» **Supplied text**
★ ★ ★ ★
Opinion
Case No. 1:11-cr-37.
October 27, 2011
OPINION
This Court rendered its oral decision on October 21, 2011 to grant Defendant's renewed Motion in Limine (Dkt 87) and deny the government's oral motion to use at trial the factual admissions Defendant made during the Plea Hearing. An effectuating order was entered October 24, 2011 (Dkt 115). The Court now issues this written opinion to provide greater detail regarding the reasons for its decision.
I. Background
Defendant was charged in the Second Superseding Indictment (Dkt 77) with five counts. The first set of charges, Counts One through Three, charge Defendant with attempted Sexual Exploitation of a Child in violation of 18 U.S.C. § 2251(a) and (e), specifically, that Defendant "surreptitiously created a video of a girl, M.P., who was approximately fourteen years old, while she was dressing in her bedroom." The remaining two charges against Defendant are Counts Four and Seven. Count Four charges Defendant with Possession of Images of a Minor Engaging in Sexually Explicit Conduct, 18 U.S.C. § 2252(a)(4)(B) and (b)(2), and concerns possession of three categories of images: (1) the videos charged in Counts One through Three; (2) images the co-defendant in this case, Andrea Mast, created and emailed Defendant of her then seven-year-old daughter, B.M.; and (3) two discs containing over eighty images of child pornography. Count Seven charges Defendant with Receipt of Images of a Minor Engaging in Sexually Explicit Conduct, 18 U.S.C. § 2252(a)(4)(B) and (b)(1), and concerns the images of B.M. sent by Andrea Mast to Defendant.
The Court noticed trial for Tuesday, October 25, 2011. At the Final Pretrial Conference on Monday, October 17, 2011, the Court heard argument on two motions Defendant had filed: a Motion to Sever (Dkt 85), in which Defendant sought to sever Counts One through Three from Counts Four and Seven; and a Motion in Limine (Dkt 87), in which Defendant sought to exclude four different categories of evidence from admission at trial. The Court denied the Motion to Sever from the bench. The Court granted in part Defendant's Motion in Limine, excluding from trial certain evidence concerning adult pornography and text messaging; however, the Court denied Defendant's Motion in Limine as to other evidence pertaining to Counts Four and Seven, to wit: the discs containing child pornography and certain emails between Defendant and Andrea Mast. The Court entered an Order the next day to effectuate its bench rulings (Dkt 103).
Subsequently, on Friday, October 21, 2011, Defendant pleaded guilty to Counts Four and Seven of the Second Superseding Indictment against him and orally renewed his Motion in Limine, specifically requesting reconsideration of this Court's decision to deny in part his motion. The government opposed Defendant's motion and argued under Federal Rule of Evidence 414 that the Court should permit the government to introduce not only the evidence relating to Counts Four and Seven but also Defendant's factual admissions as part of his guilty pleas to those two counts. The Court granted Defendant's renewed motion and denied the government's oral request from the bench, entering an Order to effectuate its bench ruling on October 24, 2011 (Dkt 115).
★ ★ ★ ★
» **Dataset extract**
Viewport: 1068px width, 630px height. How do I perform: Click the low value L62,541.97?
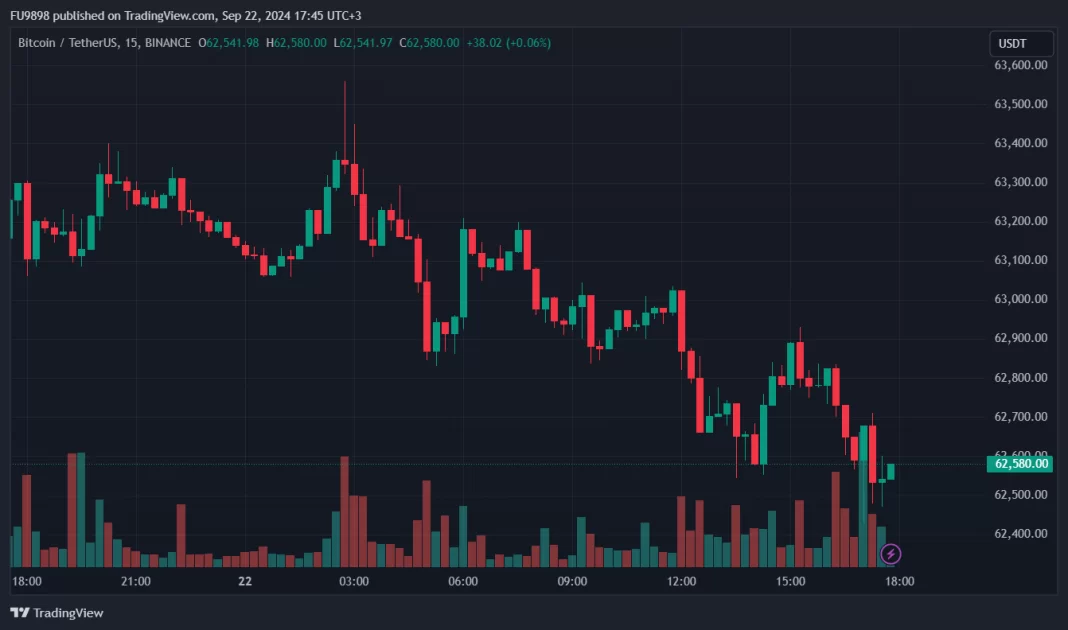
★ ★ ★ ★
» **Objectives**
**A.** In one to three sentences, explain why, according to the court opinion, the Court issued a written opinion after it had already ruled from the bench and entered an order.
**B.** Resume the court opinion from the point where it stops.

» **Task answers**
**A.** The Court issued the written opinion to provide greater detail regarding the reasons for its decision. It had already given its oral decision on October 21, 2011 and entered an effectuating order on October 24, 2011.

**B.**
II. Motion Standard
Federal Rule of Evidence 414 creates an exception to the general ban on propensity evidence contained in Federal Rule of Evidence 404(b). United States v. Seymour, 468 F.3d 378, 385 (6th Cir. 2006). Rule 414(a) provides that, "[i]n a criminal case in which the defendant is accused of an offense of child molestation, evidence of the defendant's commission of another offense or offenses of child molestation is admissible, and may be considered for its bearing on any matter to which it is relevant." FED. R. EVID. 414(a). The term "child molestation" encompasses conduct involving the possession and receipt of child pornography. See FED. R. EVID. 414(d).
Federal Rule of Evidence 403 requires the exclusion of relevant evidence when its "probative value is substantially outweighed by the danger of unfair prejudice, confusion of the issues, or misleading the jury. . . ." FED. R. EVID. 403. "Unfair prejudice . . . means an undue tendency to suggest decision on an improper basis, commonly, though not necessarily, an emotional one." Advisory Committee's Notes on FED. R. EVID. 403, cited approvingly in Old Chief v. United States, 519 U.S. 172, 180 (1997).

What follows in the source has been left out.